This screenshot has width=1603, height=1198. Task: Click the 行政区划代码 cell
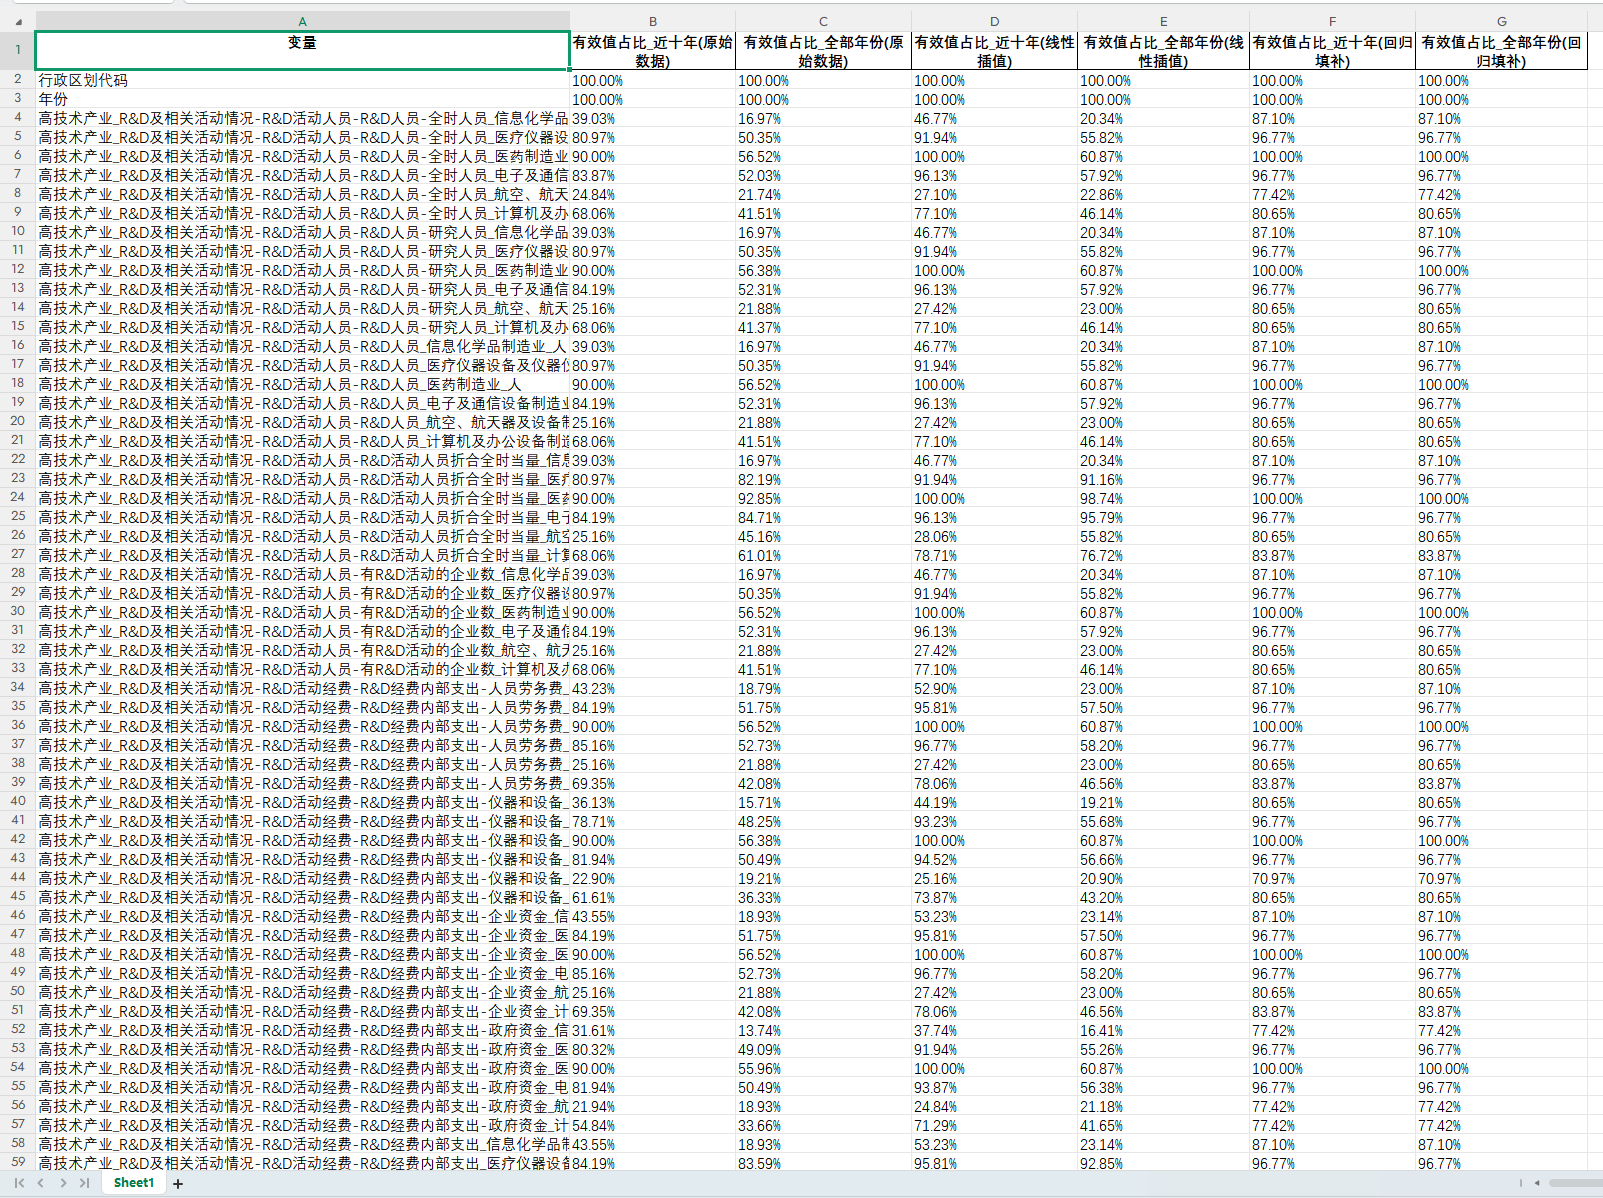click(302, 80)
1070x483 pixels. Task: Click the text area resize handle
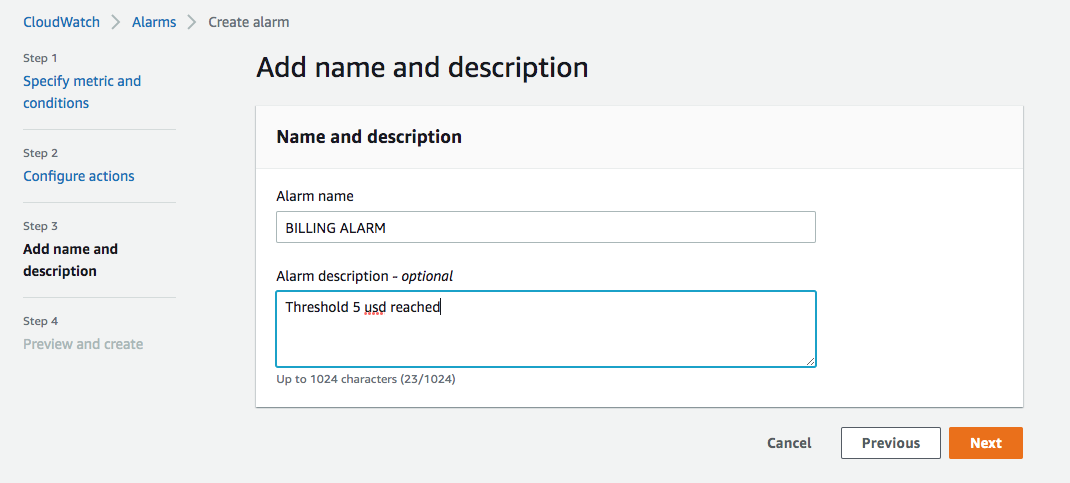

□ □ □ □ □

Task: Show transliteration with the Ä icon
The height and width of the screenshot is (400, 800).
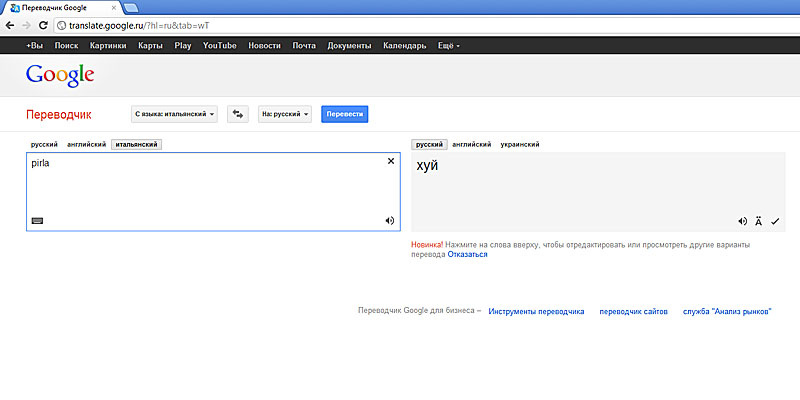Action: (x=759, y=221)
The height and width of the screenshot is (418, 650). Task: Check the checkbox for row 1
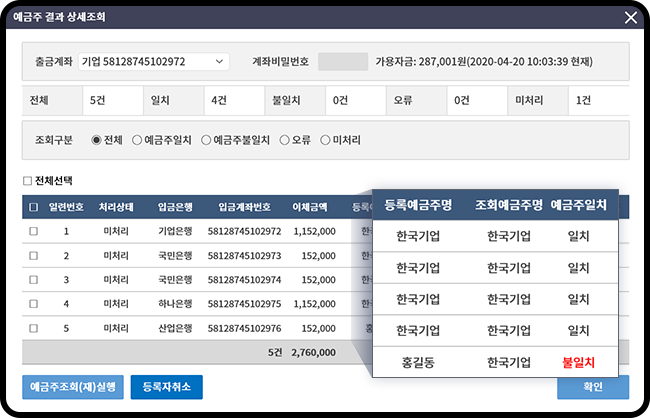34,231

□ □ □ □ □

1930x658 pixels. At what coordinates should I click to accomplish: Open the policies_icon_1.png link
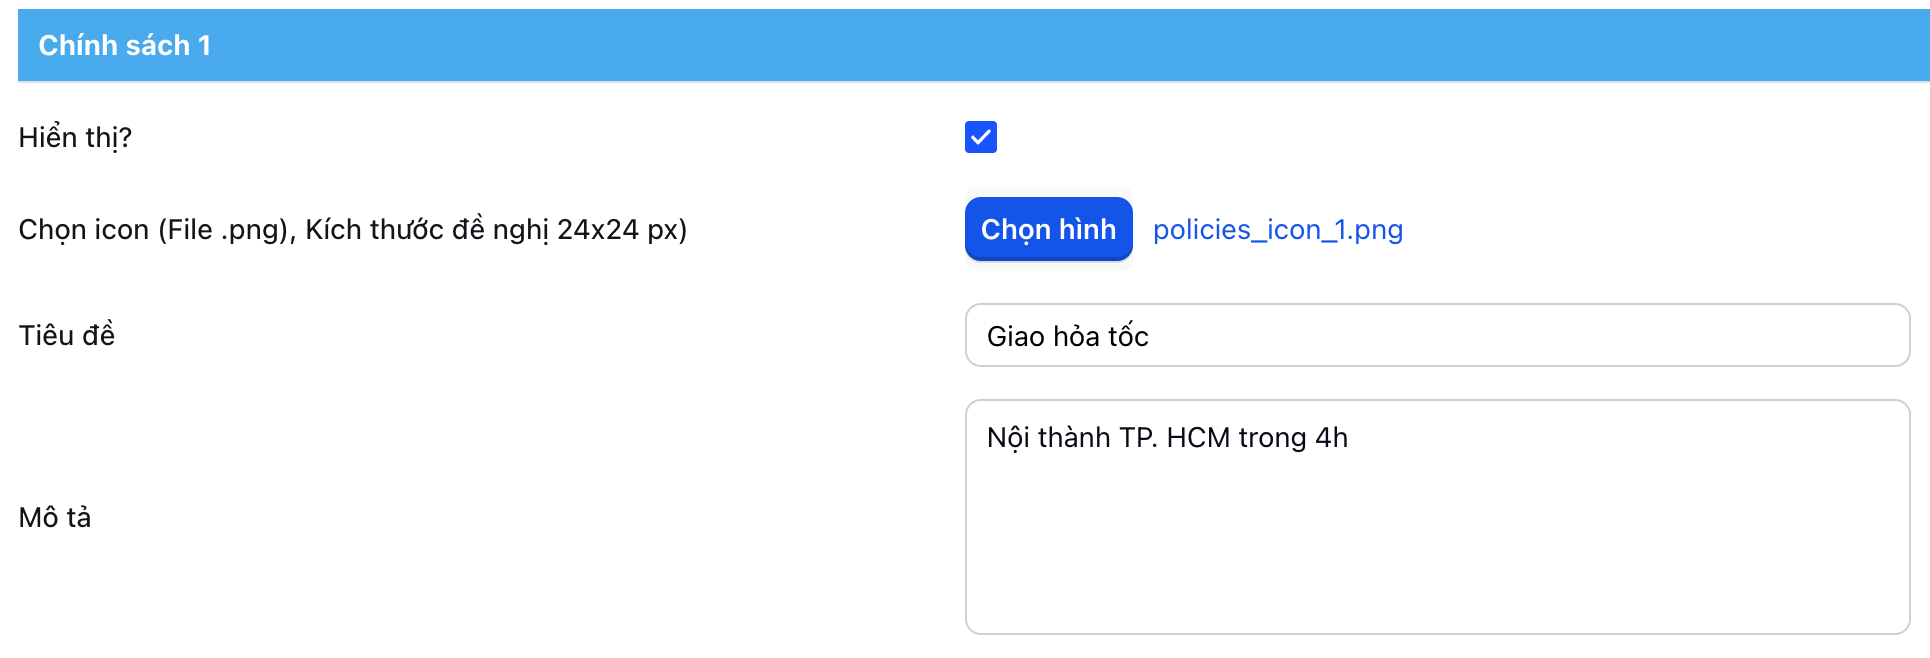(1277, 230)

□ □ □ □ □

Pictures excluded, transcribe the listing above exactly from the line with "This screenshot has" through the line with "1070x483 pixels. Task: Click", and no further.

This screenshot has width=1603, height=1198. Task: Click the 行政区划代码 cell
click(302, 80)
1070x483 pixels. Task: Click the text area resize handle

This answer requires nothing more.